Ad Haemi invece, luogo dove vennero uccisi la maggior parte dei martiri in Corea e dove il Papa ha incontrato i vescovi dell’Asia e ha chiuso la Sesta Giornata Asiatica della Gioventù, avete pensato con il Giubileo di creare uno spazio solo per i giovani, intitolato “Wake-up Center”, pronto ad accogliere più di 150 persone. Perché questa intitolazione e cosa volete che rappresenti per la gioventù dell’Asia? C’è bisogno di attrarre i giovani alla fede in Corea?
R. - L’Asia è un continente molto vasto e dinamico. I giovani che vivono in questo continente stanno sperimentando i rapidi cambiamenti dal punto di vista economico, sociale e culturale, e questi mutamenti portano non solo degli effetti positivi, ma anche negativi. La concorrenza spietata, il divario crescente tra ricchi e poveri e l’invasione del relativismo morale confondono i nostri giovani di oggi. Pertanto, ho voluto chiamare il Centro pastorale dedicato ai giovani dell’Asia “Wake up”, le stesse parole che Papa Francesco rivolse ai giovani asiatici nel 2014. Il mio auspicio è che i giovani asiatici che parteciperanno ai programmi del “Wake-up Center”, trovino per la loro vita i valori più preziosi nella fede cattolica anziché nel denaro e nel potere umano, impegnandosi concretamente per la trasmissione dei valori cristiani. I giovani sono un potenziale umano straordinario, contagiano positivamente il mondo, pertanto loro possono cambiare il mondo d’oggi e dare un impulso nuovo alla Chiesa. Se i giovani asiatici cambiano e si rinnovano alla luce della fede, anche il futuro del continente asiatico potrà essere garantito. Sono certo che il “Wake-up Center” sarà in grado di essere un piccolo seme per un’abbondante mietitura nella nostra amata Asia.

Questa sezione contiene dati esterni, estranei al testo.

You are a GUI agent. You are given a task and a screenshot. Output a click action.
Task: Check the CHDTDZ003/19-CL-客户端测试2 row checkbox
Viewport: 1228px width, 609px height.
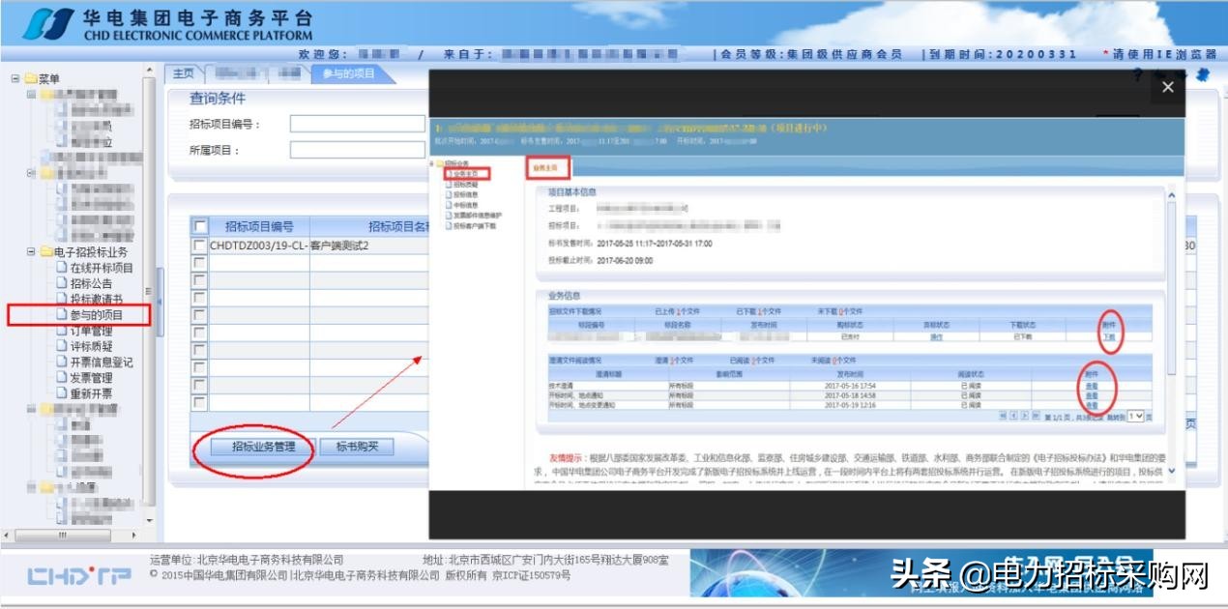tap(198, 245)
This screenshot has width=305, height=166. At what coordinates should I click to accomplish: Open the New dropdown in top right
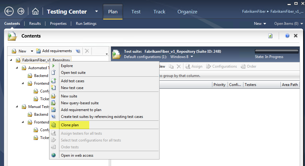pos(260,24)
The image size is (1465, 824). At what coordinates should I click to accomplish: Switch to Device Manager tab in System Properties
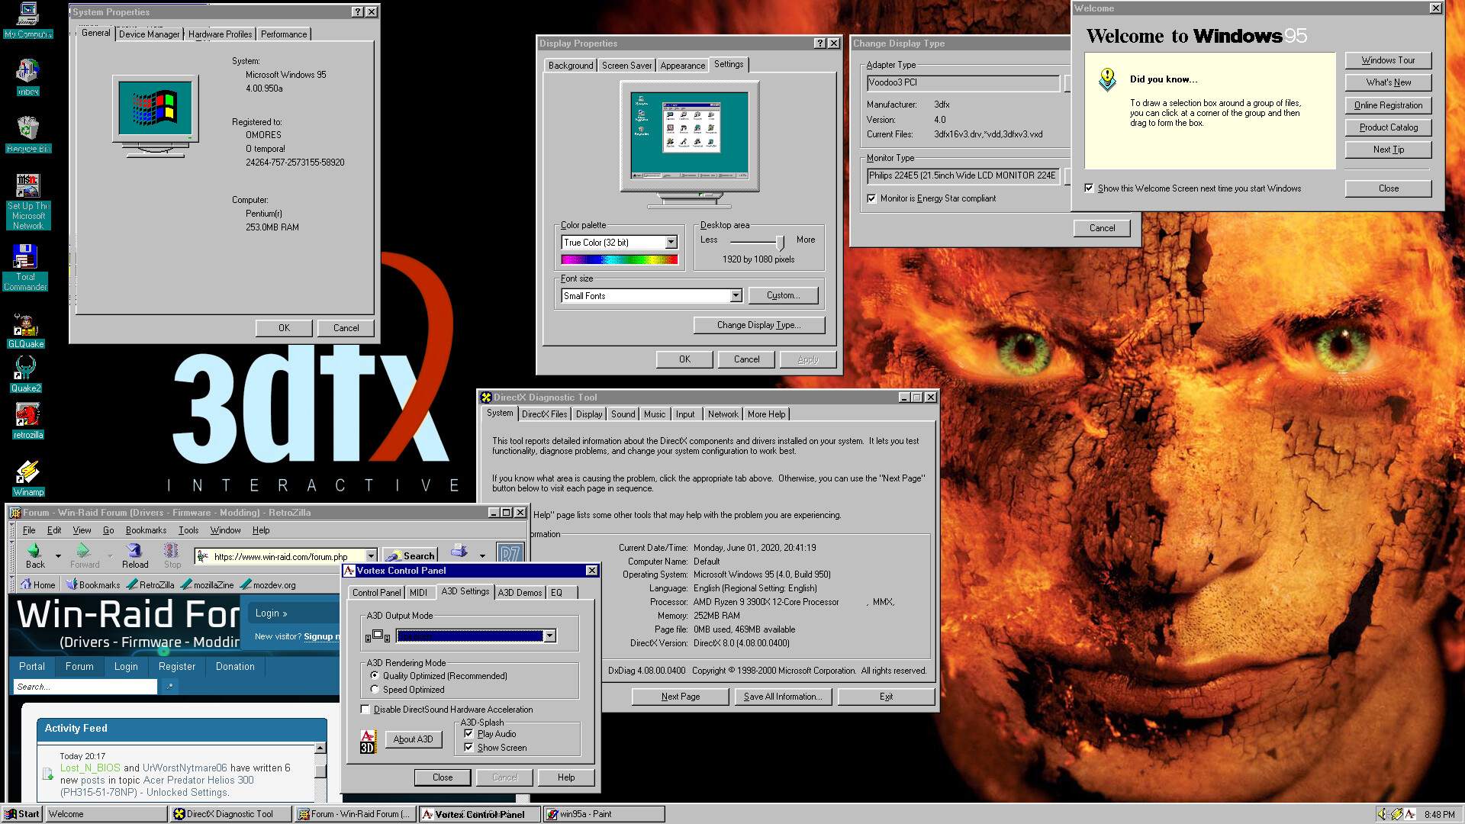pyautogui.click(x=149, y=34)
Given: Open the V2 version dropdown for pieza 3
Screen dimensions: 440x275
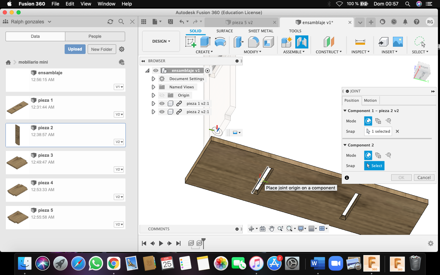Looking at the screenshot, I should 119,169.
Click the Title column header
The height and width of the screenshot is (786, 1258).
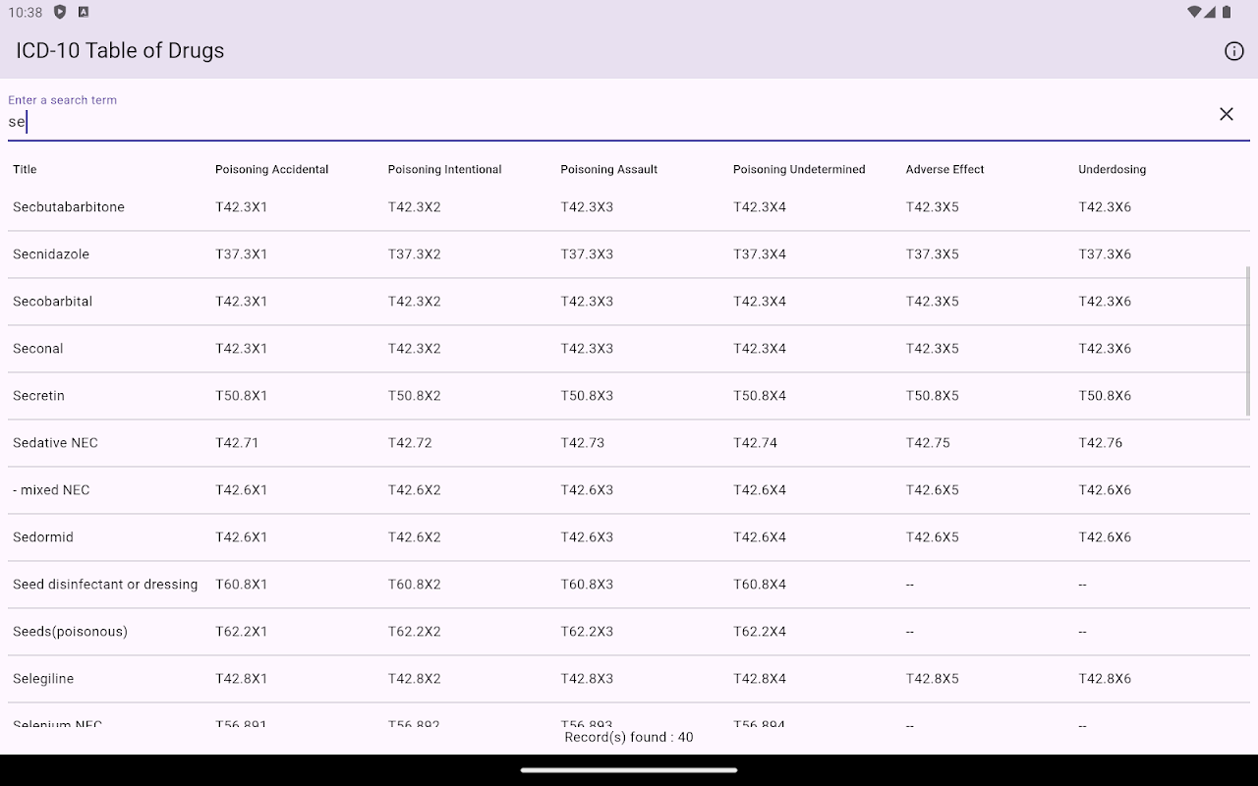(x=25, y=169)
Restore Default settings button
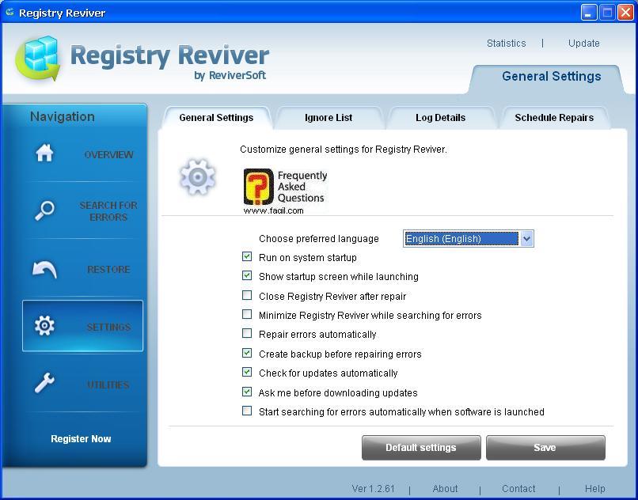Viewport: 638px width, 500px height. [421, 448]
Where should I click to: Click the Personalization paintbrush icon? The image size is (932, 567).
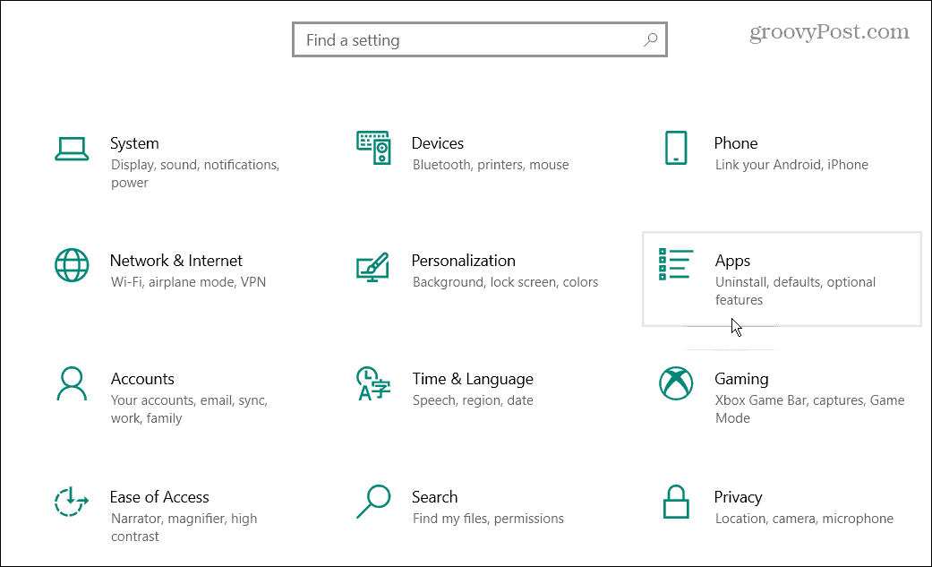pyautogui.click(x=373, y=266)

C’è un augurio che vorrebbe fare per questo anno giubilare per l'intera Penisola?
R. - Dopo la Guerra coreana (1950-1953), la Corea del Sud era uno dei Paesi più poveri del mondo, ma oggi è inserita nella lista tra le dieci potenze economiche più affermate a livello mondiale. Nonostante tutto, la Penisola coreana è ancora divisa, rimanendo oggetto della competizione geopolitica internazionale. La grave ferita provocata della Guerra fredda, considerata ormai finita, è per noi ancora aperta. Mi torna alla memoria il fulcro della regola di san Benedetto da Norcia “Ora et labora”; per ottenere dei buoni risultati, dobbiamo prima d’ogni cosa chiedere la grazia divina, pregando. Di fronte alle continue incertezze che immancabilmente l’uomo sperimenta, il nostro unico compito è quello di aumentare la preghiera fiduciosa in Dio Padre, che sa perfettamente ciò di cui i suoi figli hanno bisogno. Come vescovo, il mio profondo desiderio è che la grazia di questo speciale Giubileo scenda abbondante sul popolo coreano, affinché tragga la forza per mettere in atto quanto espresso dal Signore: “Vi è più gioia nel dare che nel ricevere!" (Att. 20:35). Infine, il nostro impegno sarà di accogliere e dare seguito alle eloquenti parole che Francesco ci ha rivolti nel suo messaggio per tale fausta ricorrenza: "...che questa eccezionale eredità di martiri coreani ispiri tutto il popolo di Dio ad operare per la diffusione del Vangelo e l'estensione del suo Regno di santità, giustizia e pace. In questo modo, la Chiesa in Corea diventerà sempre più pienamente una casa con porte aperte, accompagnando la vita, sostenendo la speranza, costruendo ponti e seminando semi di unità e riconciliazione".